As underground mining proceeds to depths approaching 1000m, the ratio of intact rock strength/induced stresses around conventional development excavations, is such that failure of the rock mass adjacent to the excavations can occur very soon after construction.

In Western Australia, this is exacerbated with the implementation of top-down extraction strategies, in which ramp access for truck haulage is required leading to excavation size exceeding 6mx6m (not including turn-outs). For this situation, widespread damage has been experienced for most conditions when the depth approaches or exceeds 1000m below surface. This is threatening our ability to mine the next 1000m – that is from 1000m to 2000m, where a large part of the future resources are located.

From a Government point of view, there is a likelihood of reduced royalties, as some mines have already abandoned mining at those depths. From a Company point of view, the needs exists to continue to undertake business at those increasing depths and have ground support products proven to cope with the very high rock mass demand.
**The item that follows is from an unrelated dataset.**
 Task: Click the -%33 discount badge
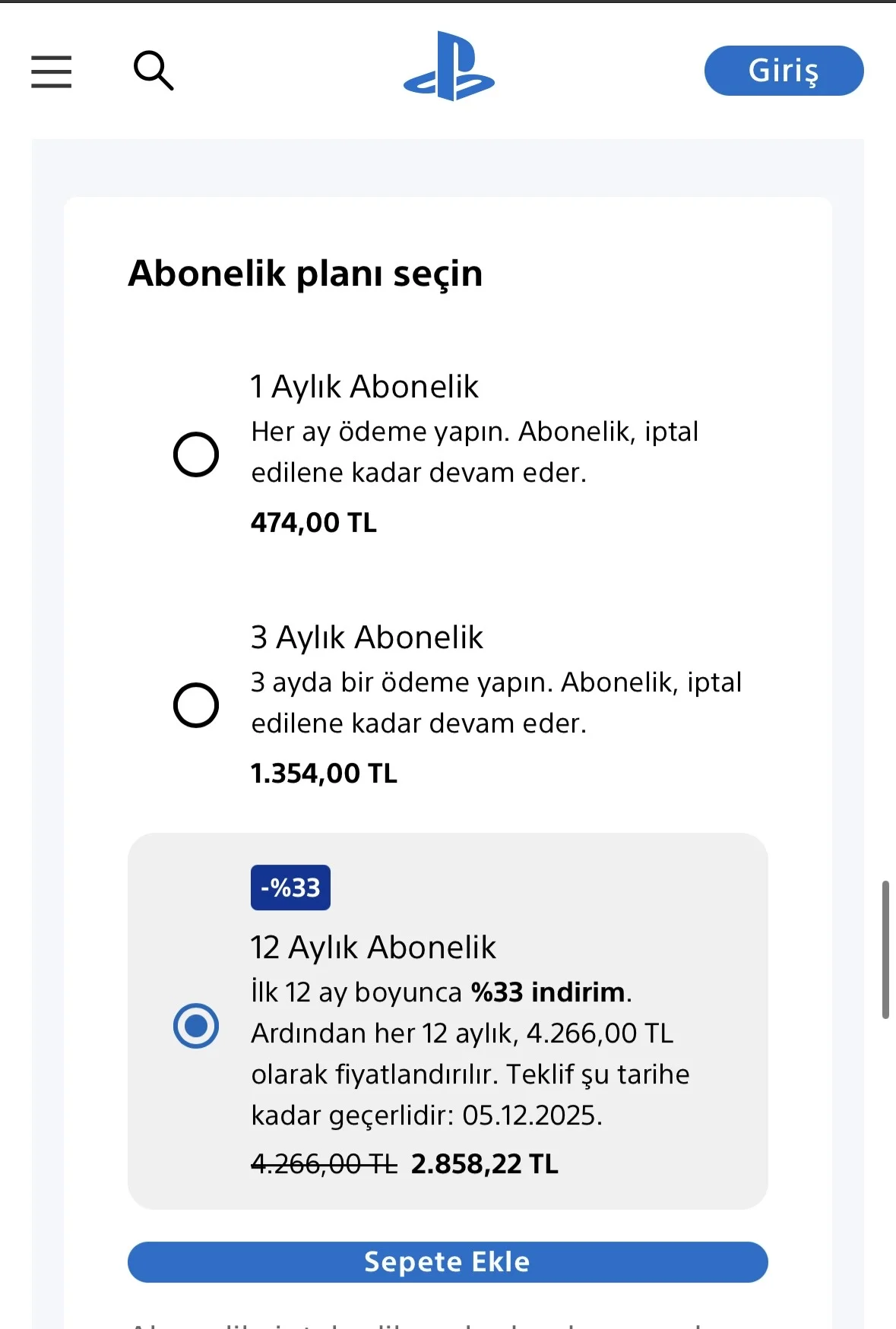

From a University point we need to develop the know-how and train university graduates that are aware and can operate safely in such environment. From a Regulator point of view, we need to do the research to satisfy the public at large that we know what is occurring with the rock mass-excavation interaction at those depths.

Over the last 5 years, the WA School of Mines (WASM) has undertaken fundamental laboratory experiments that have established a hypothesis regarding the on-set of damage, which is followed by violent wall spalling leading to pillar crushing and total excavation collapse. Rock mass characterization in terms of strength, rock mass modulus and the level of induced stress are used as parameters. Furthermore, a modification (pre-conditioning by special blasting techniques) of the global properties around the excavation boundary may lead to a less violent excavation response to the natural loading that occurs at great depth.

WASM is currently undertaking field-based research project where excavations shapes harmonic to the induced stress are constructed and where large energy dissipation ground support are immediately installed. In the process, de-stress blasting for development blasting will studied in detail and the understanding of the key variables formalized.  The depth of the excavation disturbance –with and without de-stress blasting- will be defined and used to design effective ground support strategies. The role of geological structures, blast damage and orientation of the induced stress will be considered.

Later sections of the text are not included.